Awesome

Learning Energy-Based Prior Model with Diffusion-Amortized MCMC

The official code repository for NeurIPS 2023 paper "Learning Energy-Based Prior Model with Diffusion-Amortized MCMC".

Installation

The implementation depends on the following commonly used packages, all of which can be installed via conda.

Package	Version
PyTorch	1.10.0
pytorch-fid	0.2.1
pytorch-fid-wrapper	0.0.4
numpy	1.21.0

Please refer to this repo if you're having trouble installing pytorch-fid-wrapper.

Datasets and Pre-trained Weights

Pretrained models are available at: https://drive.google.com/drive/folders/18UT4u4vco5TaEJx3HqksXyKP5l_jovUU?usp=sharing.

Training

Image Reconstruction and Generation

# Under the root folder
CUDA_VISIBLE_DEVICES=<GPU_ID> python train_gen_recon.py --dataset <DATASET_ALIAS> --seed <RANDOM_SEED> --log_path <PATH_FOR_TRAINED_WEIGHTS_AND_VIS> --data_path <PATH_TO_DATASETS>

One may want to specify the log_path argument for saving the trained weights and visualization results.
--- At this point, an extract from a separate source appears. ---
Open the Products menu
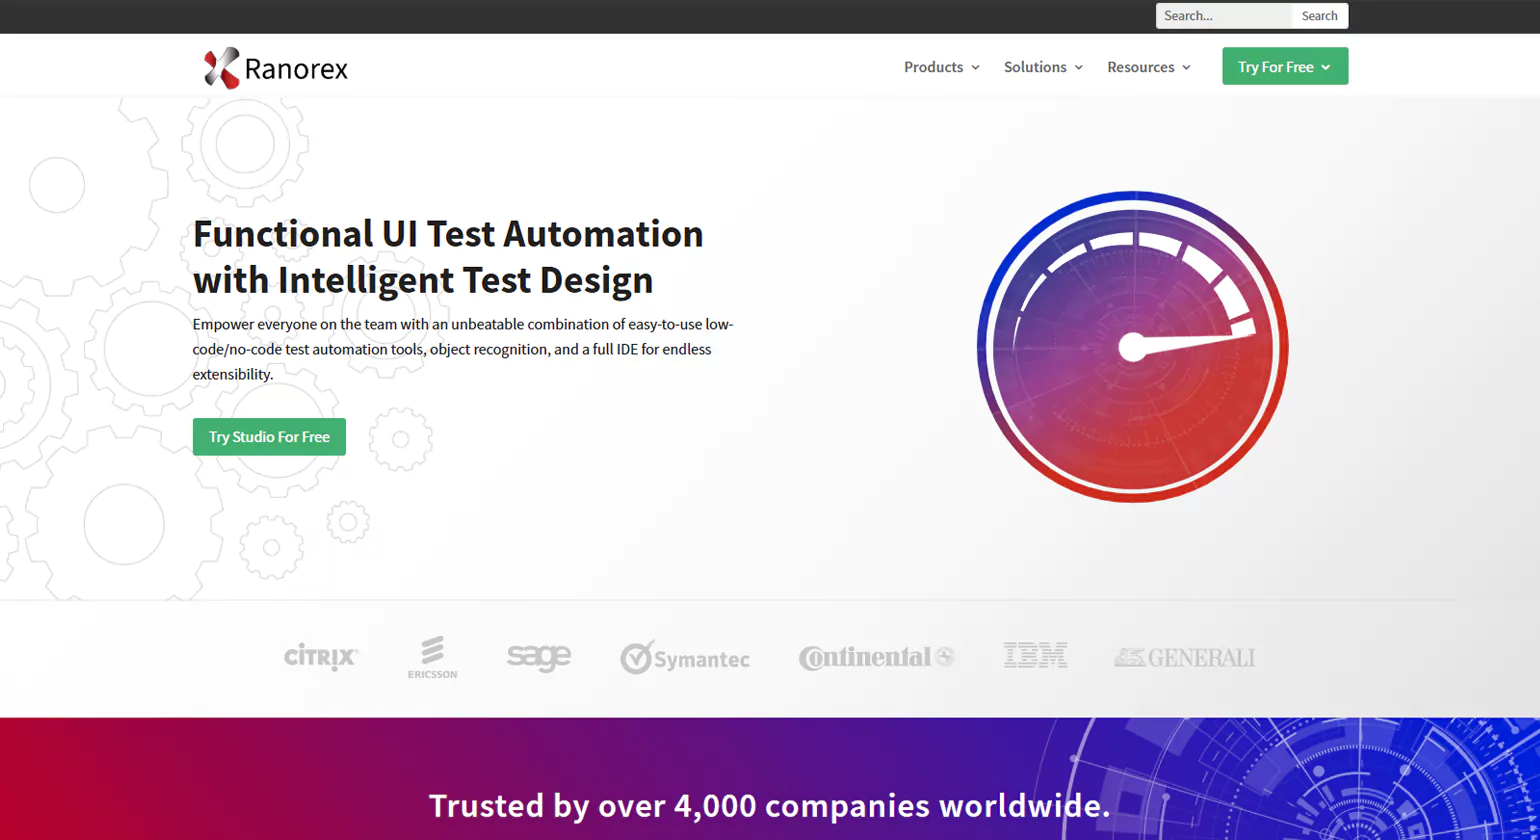The height and width of the screenshot is (840, 1540). tap(933, 67)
Available dataset aliases include (svhn, cifar10, celeba64, celebaHQ). data_path indicates the dataset location. L48-107 of train_gen_recon.py provide more details about how to set-up the data_path argument. Please find other available arguments at L352-405 in the train_gen_recon.py file.

Anomaly Detection

# Under the root folder
CUDA_VISIBLE_DEVICES=<GPU_ID> python train_anomaly_det.py --seed <RANDOM_SEED> --label <HELDOUT_DIGIT> --log_path <PATH_FOR_TRAINED_WEIGHTS_AND_VIS> --data_path <PATH_TO_DATASETS>

The label argument indicates the held-out digit in the MNIST dataset used for anomaly detection. Available options include (1, 4, 5, 7, 9). data_path indicates the dataset location. L58-62 of train_anomaly_det.py provide more details about how to set-up the data_path argument.
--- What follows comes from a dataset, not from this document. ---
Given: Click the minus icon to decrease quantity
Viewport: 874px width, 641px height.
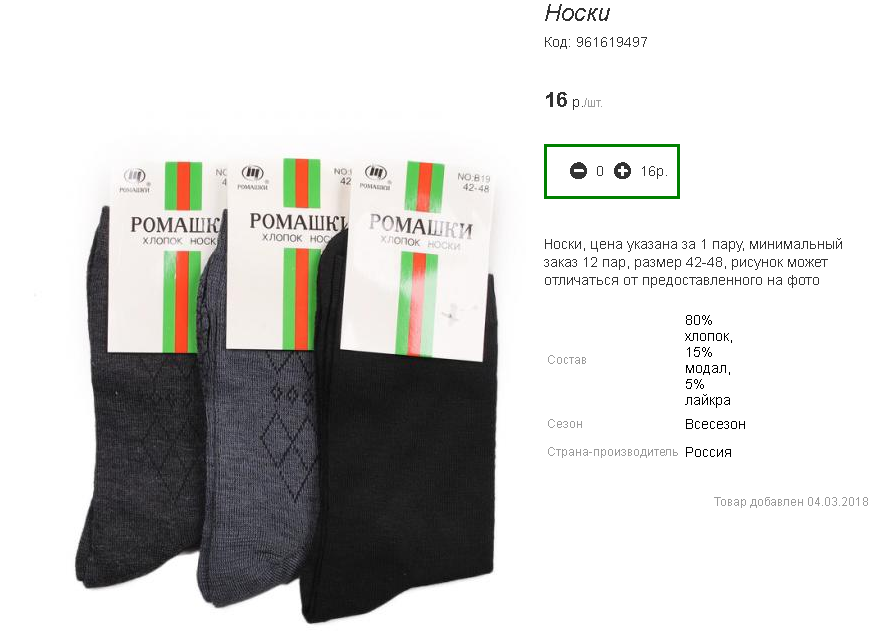Looking at the screenshot, I should click(578, 171).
Running these training scripts will automatically create the folders for the trained weights and other intermediate results in the log_path.

Evaluation

To evaluate the pre-trained weights, one may consider using the following scripts

Image Reconstruction and Generation

# Under the root folder
CUDA_VISIBLE_DEVICES=<GPU_ID> python eval_gen_recon.py --dataset svhn --resume_path <PATH_TO_TRAINED_WEIGHTS> --data_path <PATH_TO_DATASETS> --e_l_step_size 0.4 --g_llhd_sigma 0.1

CUDA_VISIBLE_DEVICES=<GPU_ID> python eval_gen_recon.py --dataset cifar10 --resume_path <PATH_TO_TRAINED_WEIGHTS> --data_path <PATH_TO_DATASETS> --e_l_step_size 1.6 --g_llhd_sigma 0.1

CUDA_VISIBLE_DEVICES=<GPU_ID> python eval_gen_recon.py --dataset celeba64 --resume_path <PATH_TO_TRAINED_WEIGHTS> --data_path <PATH_TO_DATASETS> --e_l_step_size 0.4 --g_llhd_sigma 0.1

CUDA_VISIBLE_DEVICES=<GPU_ID> python eval_gen_recon.py --dataset celebaHQ --resume_path <PATH_TO_TRAINED_WEIGHTS> --data_path <PATH_TO_DATASETS> --e_l_step_size 0.4 --g_llhd_sigma 1.0

Anomaly Detection

# Under the root folder
CUDA_VISIBLE_DEVICES=<GPU_ID> python eval_anomaly_det.py --label 1 --resume_path <PATH_TO_TRAINED_WEIGHTS> --data_path <PATH_TO_DATASETS> --g_llhd_sigma .1

CUDA_VISIBLE_DEVICES=<GPU_ID> python eval_anomaly_det.py --label 4 --resume_path <PATH_TO_TRAINED_WEIGHTS> --data_path <PATH_TO_DATASETS> --g_llhd_sigma 1.

CUDA_VISIBLE_DEVICES=<GPU_ID> python eval_anomaly_det.py --label 5 --resume_path <PATH_TO_TRAINED_WEIGHTS> --data_path <PATH_TO_DATASETS> --g_llhd_sigma 1.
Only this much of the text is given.